La défense des libertés universitaires en Tunisie. État des lieux et perspectives

Publié le par Matthieu Vernet (Source : Rabâa Ben Achour-Abdelkéfi)

1er Colloque International de l’ATDVU – 27 et 28 février 2014,  à Tunis

La défense des libertés universitaires en
Tunisie - Etat des lieux et perspectives

27-28 février 2014, à Tunis -Tunisie

Défendre les libertés académiques revient à préserver l’autonomie de l’Université par rapport au pouvoir politique, à la soustraire aux pressions exercées par des mouvances idéologiques faisant fi des règles académiques et voulant assujettir l’espace universitaire à d’autres normes, mais également à résister aux diktats de la rentabilité et au conditionnement par les lois du marché car il y va de l’autonomie du savoir dispensé et produit par l’Université.

Depuis l’indépendance, des restrictions aux libertés académiques ont émaillé l’histoire de l’Université tunisienne, même si l’enseignement universitaire a été largement soustrait aux idéologies. A titre d’exemple, vers la fin du règne de Ben Ali, une étudiante inscrite en Master de sociologie a été empêchée de mener un travail de recherche sur le bassin minier. Le pouvoir avait de surcroît, et ce depuis l’ère bourguibienne, un droit de regard sur les programmes et les activités para-universitaires par l’intermédiaire du syndicat des étudiants qui était contrôlé par le parti unique et voulait par là-même empêcher toute tentative de démocratisation du syndicat étudiant. Cette mainmise du parti sur le syndicat, qui avait amené les étudiants d’autres obédiences à se réfugier dans des structures clandestines, a pris fin officiellement au début du règne de Ben Ali. Par ailleurs, la démocratisation des instances universitaires a toujours été freinée par un pouvoir qui voulait contrôler l’Université par voie de nominations partisanes ou alors par des nominations de personnalités ayant fait allégeance. Si la menace pendant « l’Ancien régime » venait de ceux qui voulaient faire de l’Université un appareil d’Etat ou l’organe d’un parti, elle prend d’autres formes aujourd’hui et plus précisément à partir des élections du 23 octobre 2011.

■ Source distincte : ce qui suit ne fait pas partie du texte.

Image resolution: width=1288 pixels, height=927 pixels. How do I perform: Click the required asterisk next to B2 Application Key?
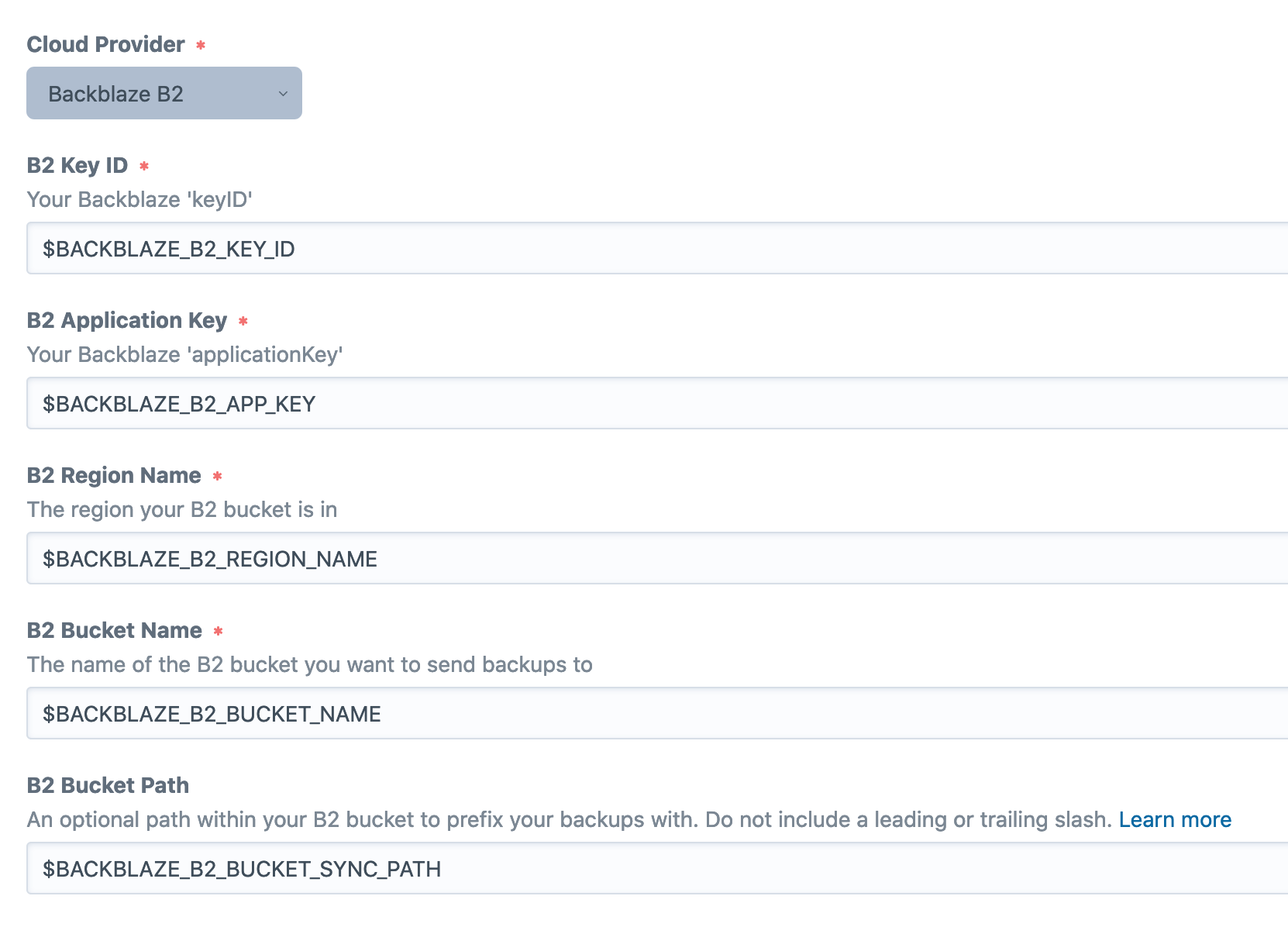pyautogui.click(x=243, y=321)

La toute première phase de la transition démocratique faisant suite à la chute de Ben Ali était porteuse d’aspirations dans la mesure où l’université est parvenue à remettre à l’ordre du jour d’anciennes revendications notamment celles relatives à la démocratisation des instances universitaires, lesquelles revendications ont été traduites par des décisions politiques allant dans le sens de l’élargissement de la représentativité des enseignants. Qu’en est-il après les élections ? Si on n’a pas touché jusqu’ici officiellement aux acquis, il y a néanmoins des tentatives de marginaliser le corps enseignant et de l’exclure de la prise de décision.
D’une manière générale, le pouvoir continue à perpétuer une conception d’une Université ayant une très faible marge d’autonomie et dépendante, pour de nombreuses décisions, d’un ministère de l’Enseignement Supérieur ayant de très larges prérogatives, choisissant les orientations stratégiques et ayant pleine autorité sur leurs modes de fonctionnement et de gestion et parfois sur les programmes de recherche des institutions d’Enseignement Supérieur. A cela, s’ajoute un discours qui, sous prétexte de répondre à des impératifs de développement économique, tend à mettre l’Université et les universitaires au service d’objectifs réducteurs. Comment faire en sorte que la reconnaissance des impératifs économiques n’empiète pas sur les exigences de la formation académique ? Comment faire en sorte que la nécessité d’adapter le contenu des enseignements à l’environnement économique n’ouvre pas la voie à l’ingérence du pouvoir ?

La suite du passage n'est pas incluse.